Veteran marketers trust their intuition, but human behavior is fundamentally unpredictable, as shown by phenomena like pandemic-era toilet paper hoarding. This highlights the necessity of constantly testing assumptions rather than relying solely on experience.
Many marketers claim customer obsession but don't conduct research. True obsession means understanding the irrational "why" behind choices, like a mom buying organic strawberries for her kids but non-organic broccoli for her "already cooked" husband.
To ensure research is actionable, it must answer one precise question, like "red or blue package?" Project scope creep, where multiple teams add their own questions, leads to bloated, confusing data that sits unused and obscures the primary goal.
Using general LLMs like ChatGPT to create surveys can lead to biased results. These tools lack foundational research best practices and are designed to please the user, which can subconsciously embed the prompter's bias directly into the survey's language and structure.
Consumers often misrepresent their actions in surveys (the "say-do gap"). To get honest answers, frame questions to be less judgmental. Instead of asking "How often do you go to the gym?" ask "How often do you wish you could go?" to uncover the truth.
Instead of asking customers to evaluate 50 options, use AI as a "BS layer detector" to identify the top three contenders. This saves time and budget by focusing human-led research on a pre-vetted, smaller set of choices for final validation.
AI's strength is synthesizing vast amounts of past data to find trends, a task that once required a dedicated analyst. However, it cannot predict the future because it lacks an understanding of irrational human behavior, which drives unpredictable viral trends.
AI won't take marketing jobs, but it will consolidate them. Repetitive tasks will be automated, forcing marketers to evolve. The survivors will be those who master AI to handle tactical work, freeing them to upskill into strategic functions like market research.
As AI commoditizes content creation, the most valuable asset is unique, proprietary data that LLMs cannot access. Marketing teams that own the research function can generate this first-party data, creating a defensible moat and establishing true thought leadership.
Top-of-funnel metrics are vanity if they don't lead to revenue. Effective marketers must look beyond lead volume and own the entire customer lifecycle, analyzing downstream metrics like lead quality, conversion rates, and win rates to measure true campaign effectiveness.

# TASKS FOR THIS EXERCISE:
[1] Set down, word for word, everything in the passage on marketing research from "Consumers often misrepresent" down to "unpredictable viral trends.".
[2] In the passage on marketing research, what term names the way consumers misrepresent their actions in surveys?

# DATASET CONTENT:
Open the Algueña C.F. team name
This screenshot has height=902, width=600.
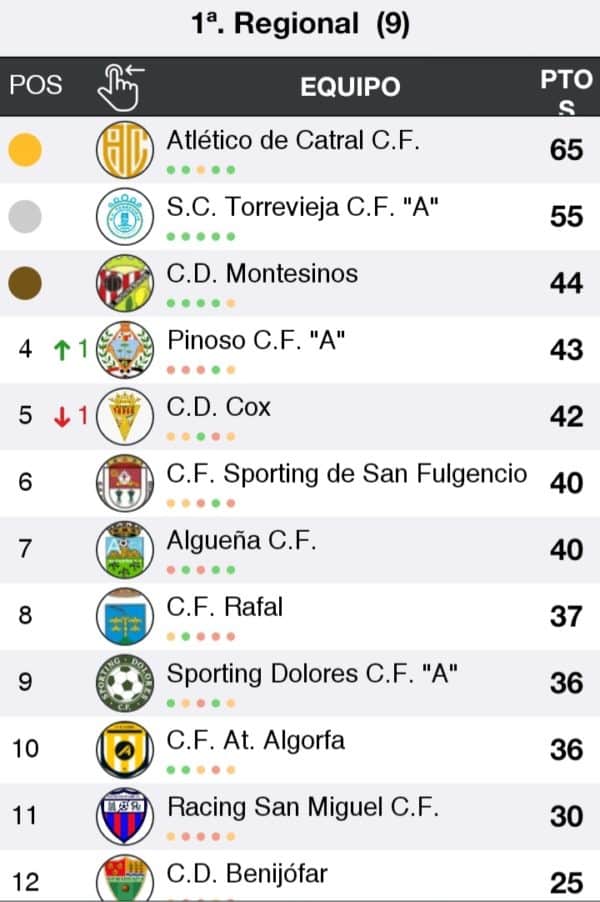(241, 540)
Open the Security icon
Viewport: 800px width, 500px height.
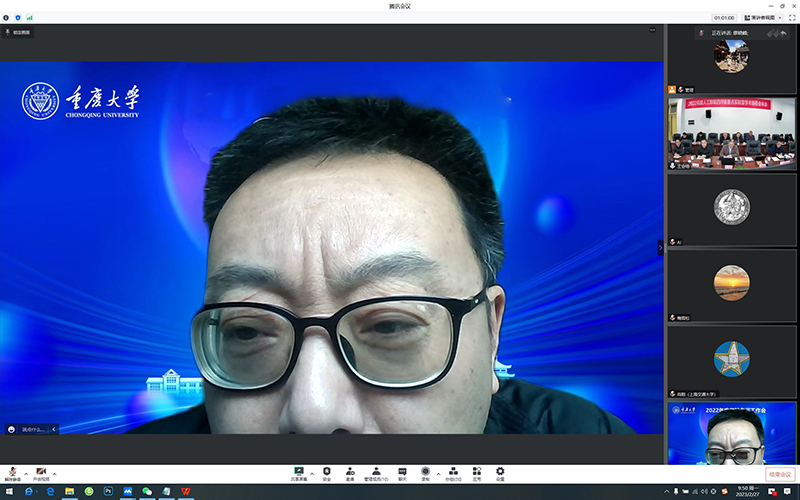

# WRITTEN ANSWERS:
[1]
Consumers often misrepresent their actions in surveys (the "say-do gap"). To get honest answers, frame questions to be less judgmental. Instead of asking "How often do you go to the gym?" ask "How often do you wish you could go?" to uncover the truth.
Instead of asking customers to evaluate 50 options, use AI as a "BS layer detector" to identify the top three contenders. This saves time and budget by focusing human-led research on a pre-vetted, smaller set of choices for final validation.
AI's strength is synthesizing vast amounts of past data to find trends, a task that once required a dedicated analyst. However, it cannot predict the future because it lacks an understanding of irrational human behavior, which drives unpredictable viral trends.

[2] The "say-do gap."